Q1 2026 Results

Canyon Haus Owners Earned More Than the Canyons Village Market in a Historically Tough Winter

A transparent look at how Canyon Haus performed against the broader Canyons Village rental market through the lowest-snow ski season on record.

What This Meant for You
+$1,641
What the average Canyon Haus owner earned above a comparable Canyons Village unit in Q1 2026

Q1 2026 RevPAR Premium
+37%
Canyon Haus owners earned 37% more per available night than the Canyons Village market

The Winter That Wasn’t

The 2025–26 ski season will be remembered as one of the most challenging winters in Park City’s modern history. Park City Mountain recorded just 158 inches of snow against its 355-inch average, and Utah logged its worst statewide snowpack since measurements began in 1930 — a snow water equivalent that came in at one-fifth of the previous record low.

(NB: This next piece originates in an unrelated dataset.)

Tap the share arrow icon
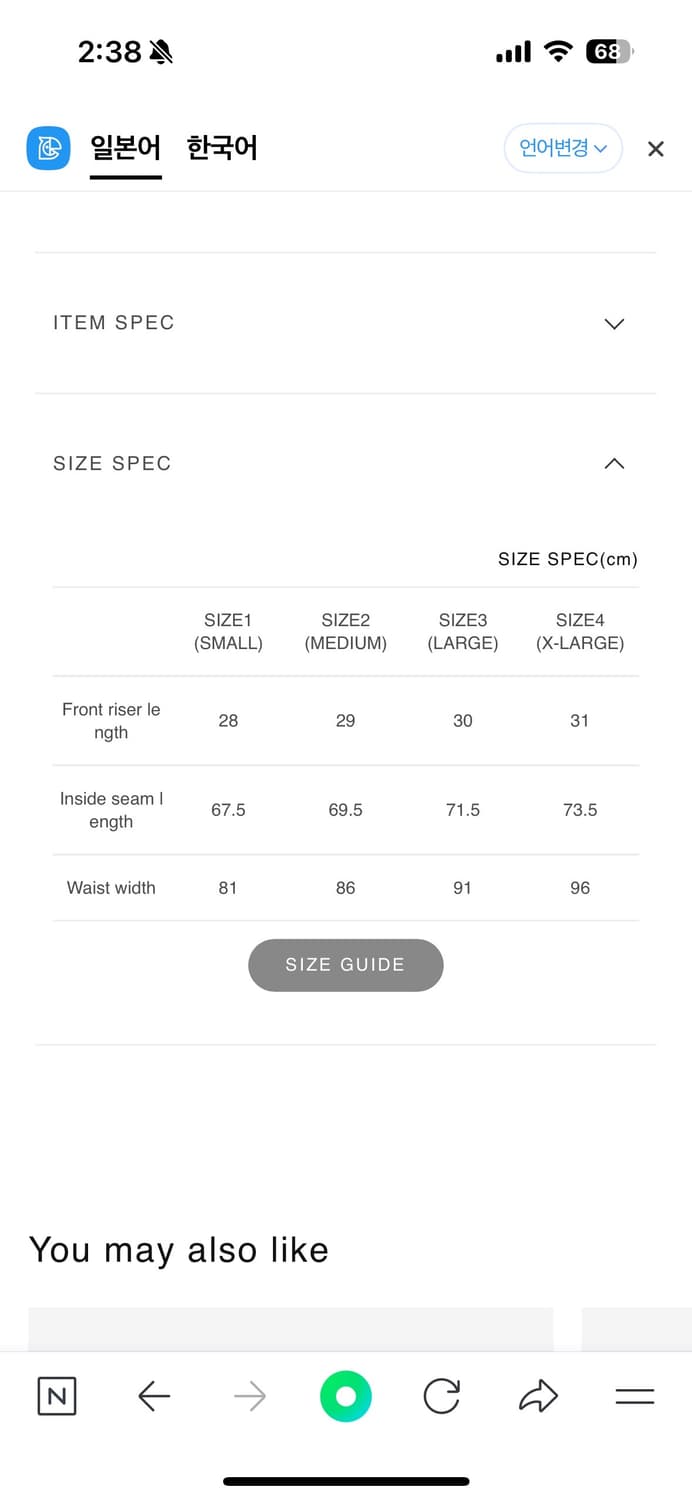The width and height of the screenshot is (692, 1500). pos(538,1396)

The lodging market felt it immediately. Per the Park City Chamber & Visitors Bureau, March 2026 lodging occupancy fell to 52.3%, down 24.4% year-over-year. Both Park City Mountain and Deer Valley closed roughly three weeks earlier than planned.

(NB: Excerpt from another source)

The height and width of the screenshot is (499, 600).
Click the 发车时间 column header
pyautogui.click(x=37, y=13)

Every property manager and rental owner in Park City felt some version of this story. The question worth asking isn’t whether your property earned less than last year — it almost certainly did. The question is how your property performed relative to the market.

Month by Month

January 2026
+21%
Canyon Haus owners averaged $83 RevPAR. The Canyons Village market averaged $69. We caught the New Year’s holiday peak with a $298 RevPAR opening day, then sustained the lead through MLK weekend and the Sundance build-up.

February 2026
+43%
Canyon Haus owners averaged $94 RevPAR. The Canyons Village market averaged $66. Presidents’ Day, ski week, the most competitive 28 days of the year. Our largest month-long lead of the quarter.

Early March 2026
+138%
Canyon Haus owners averaged $120 RevPAR. The Canyons Village market averaged $50. Even as the broader market faded with the warm-up and early resort closures, Canyon Haus continued to convert spring demand.

Canyon Haus Owners Out-Earned the Market

Canyon Haus-managed properties earned 37% more per available night than the broader Canyons Village rental market — and the gap widened as the season progressed.

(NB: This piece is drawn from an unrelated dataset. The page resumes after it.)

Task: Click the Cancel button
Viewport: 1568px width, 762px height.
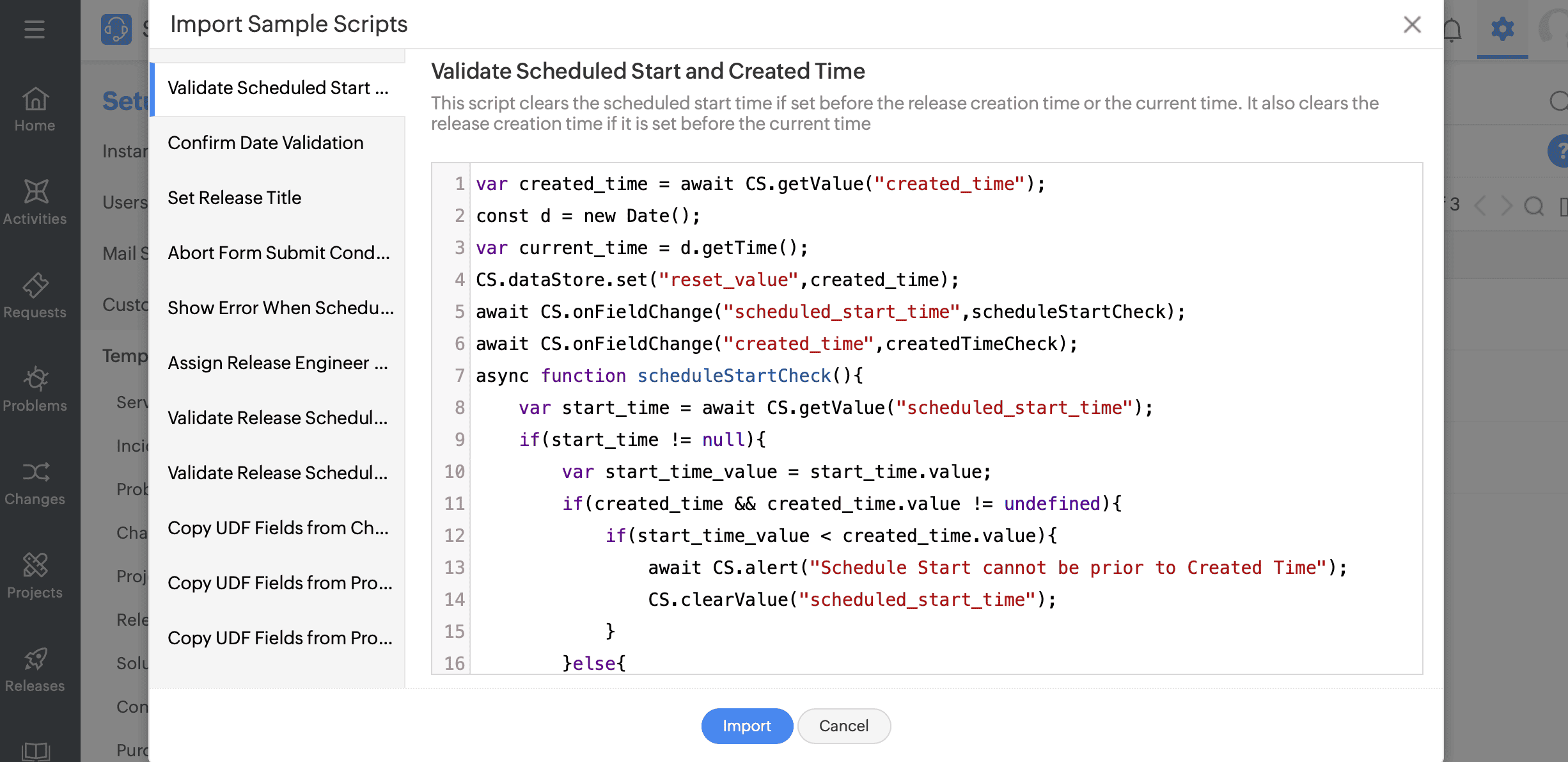Action: 843,726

Adjusted RevPAR, January 1 – March 31, 2026. Source: KeyData Dashboard benchmark. The amber line is what Canyon Haus owners earned per night. The blue line is what the average Canyons Village owner earned. The amber-shaded area shows the weeks Canyon Haus owners came out ahead.

Weekly RevPAR chart showing Canyon Haus owners outperforming the Canyons Village market in 7 of 12 reported weeks, with the largest gaps in late January and early February.

What Produced the Gap

Three operating decisions, executed every day through the season.

01
Daily Dynamic Pricing
Canyon Haus re-prices every unit daily, not weekly. Sundance, MLK, Presidents’ Day, and ski-week dates were priced into the market 60–90 days in advance — capturing demand before the broader market adjusted.

02
Direct Booking Strength
More of every dollar reaches the owner. Lower OTA dependency gives us pricing flexibility on close-in dates that other operators have to discount to fill. Our direct channel means fewer commissions between your guest and your account.

03
A Local Operations Team
All Seasons Resort Lodging runs Canyon Haus from inside Canyons Village. Pricing, guest service, and same-day rate moves are handled by people who ski this mountain — not a call center in another state.

See How Your Property Compares to the Market

Free, no-obligation income comparison for Canyons Village homeowners. Share a few details about your property and we’ll send back a one-page analysis showing what your unit likely earned this winter versus a comparable Canyon Haus–managed property. No pitch, no follow-up unless you ask for it.

Sources and methodology: Adjusted RevPAR comparisons: KeyData Dashboard benchmark, Q1 2026. The “Canyons Village market” comp set includes Canyons Village base-area condo product and Silverado Lodge. Weeks of March 9–22 are excluded from comparisons pending data reconciliation with our reporting partner; published figures reflect 76 of 90 quarter days. Snow and season context: Park Record, KPCW, SnowBrains (March–April 2026). Lodging market data: TownLift, KPCW, and the Park City Chamber & Visitors Bureau (April 2026).